ÇOK sevdiğim bir derginin dünyasında dolaşırken, dikkatimi bir yazı celbetti.
Özetle ‘kelimeler’den bahsediyordu.
Osmanlı döneminde, çocukların hatta yetişkinlerin, ‘kelime yapıları’nı öğrenmeye başlayan talebelerin arkadaşları, hocaları; yemek yerken, yürürken, muhabbetin tam da ortasında ansızın “Ne kelime?” diye sorarlarmış.
Soru sorulan talebe yada yetişkin, kelimenin hangi babdan geldiğini, kaynağını ve ne mânâya geldiğini soruyu yöneltene açıklarmış.
Yazıyı okurken kendi kendime, ansızın birden bire “Etik ne kelime?” diye sorasım geldi.
İçimde yine bir fırtına koptu.
Eğer bir toplumu yıkmak istiyorsanız, onu dilinden ve dininden uzaklaştırmanız yetecektir.
Birileri bizi dilimizden uzaklaştırırken dikkatimi çeken tekniğin adımıydı etik?
“Ahlâk” kelimesinin günümüzdeki karşılığını “etik” kelimesi aldı.
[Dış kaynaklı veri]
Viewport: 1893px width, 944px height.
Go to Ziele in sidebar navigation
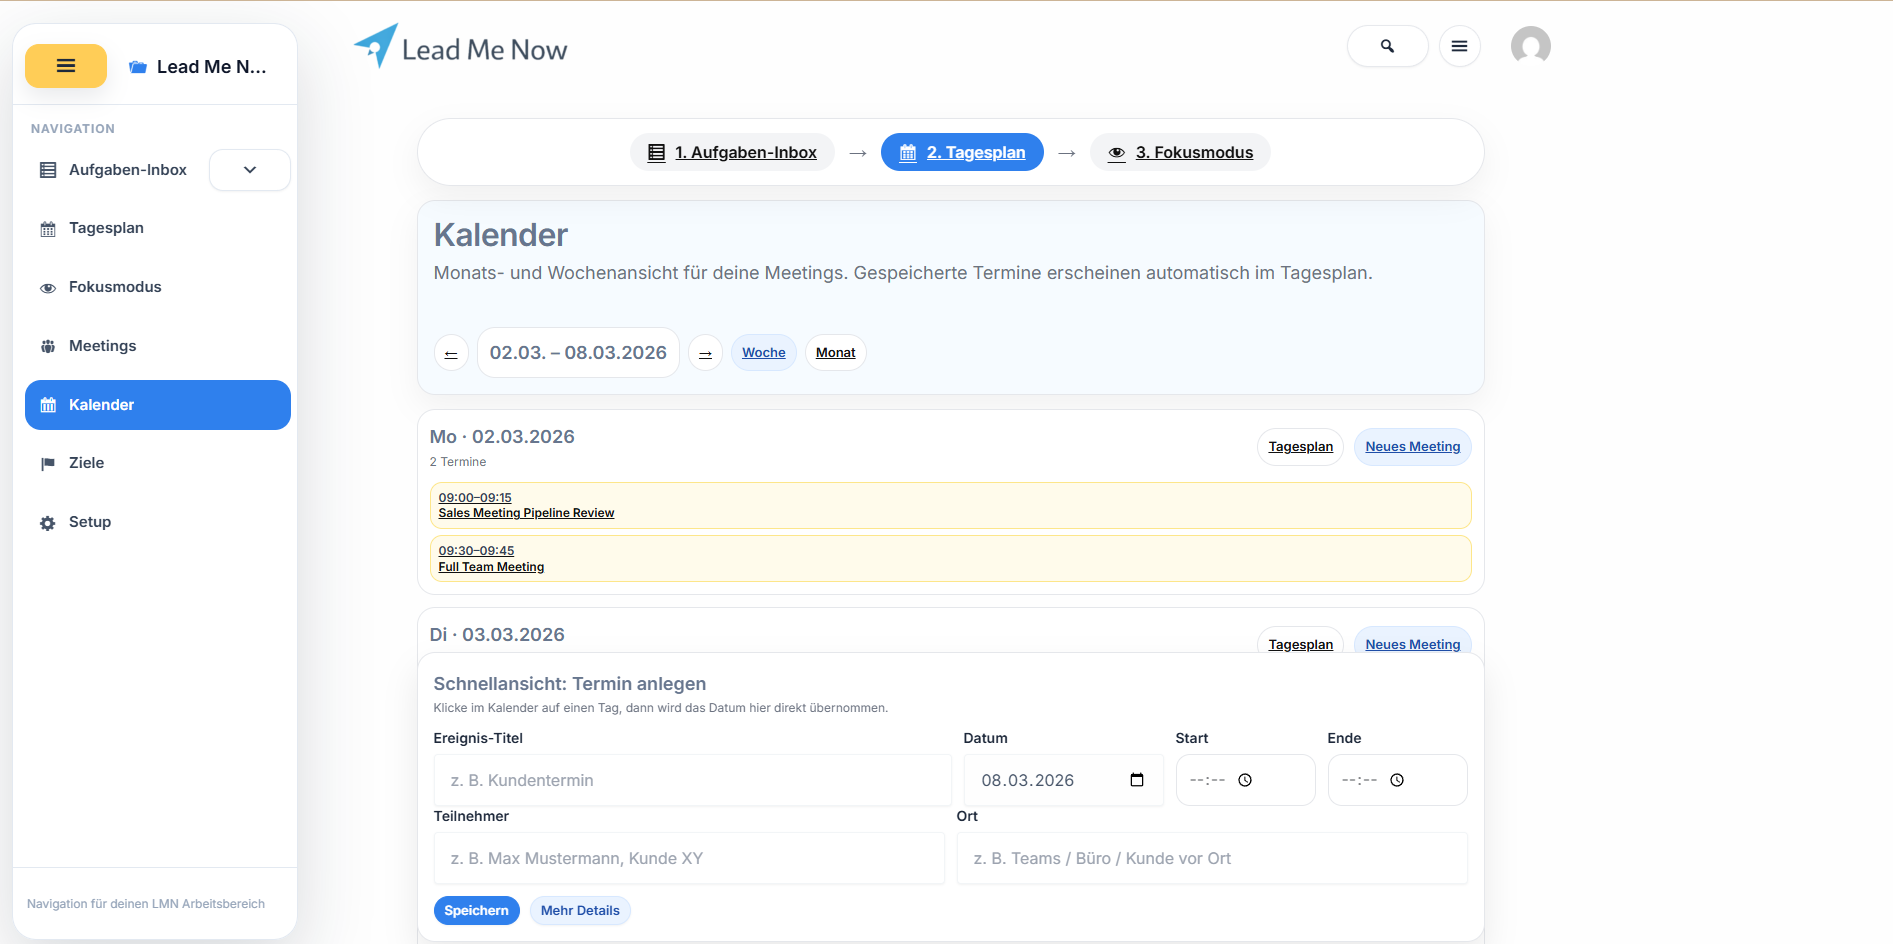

Misâl veriyorum, bir insana “Yaptığın hiç etik olmadı” deseniz, muhatabanız size şöyle bir bakacak “Niye ki?” diyecek, belki de oralı bile olmayacak. İltifat olarak algılarsa da şaşırmayın(!)
Fakat muhatabınıza kelimenin bozulmamış öz hâliyle hitap etseniz, “Yaptığın hiç ahlâkî değildi” deseniz, ister istemez durup bir düşünecek.
Ben de soruyorum bizlere: Kelimenin yapılarını yumuşatmamız ne kadar doğru?
Ve bizi bizden ve değerlerimizden milim milim uzaklaştırırken, mânevî değerlerimizle aramıza ne kadar mesafe koymuş.
Günümüz gençlerinin ve hatta yetişkinlerinin, kelime dağarcığımızı düşündükçe üzülüyorum...
“Etik ne kelime?” diye sorasım geldi benim de bizlere.
Etik cidden ne kelime? Ahlâk ne kelime?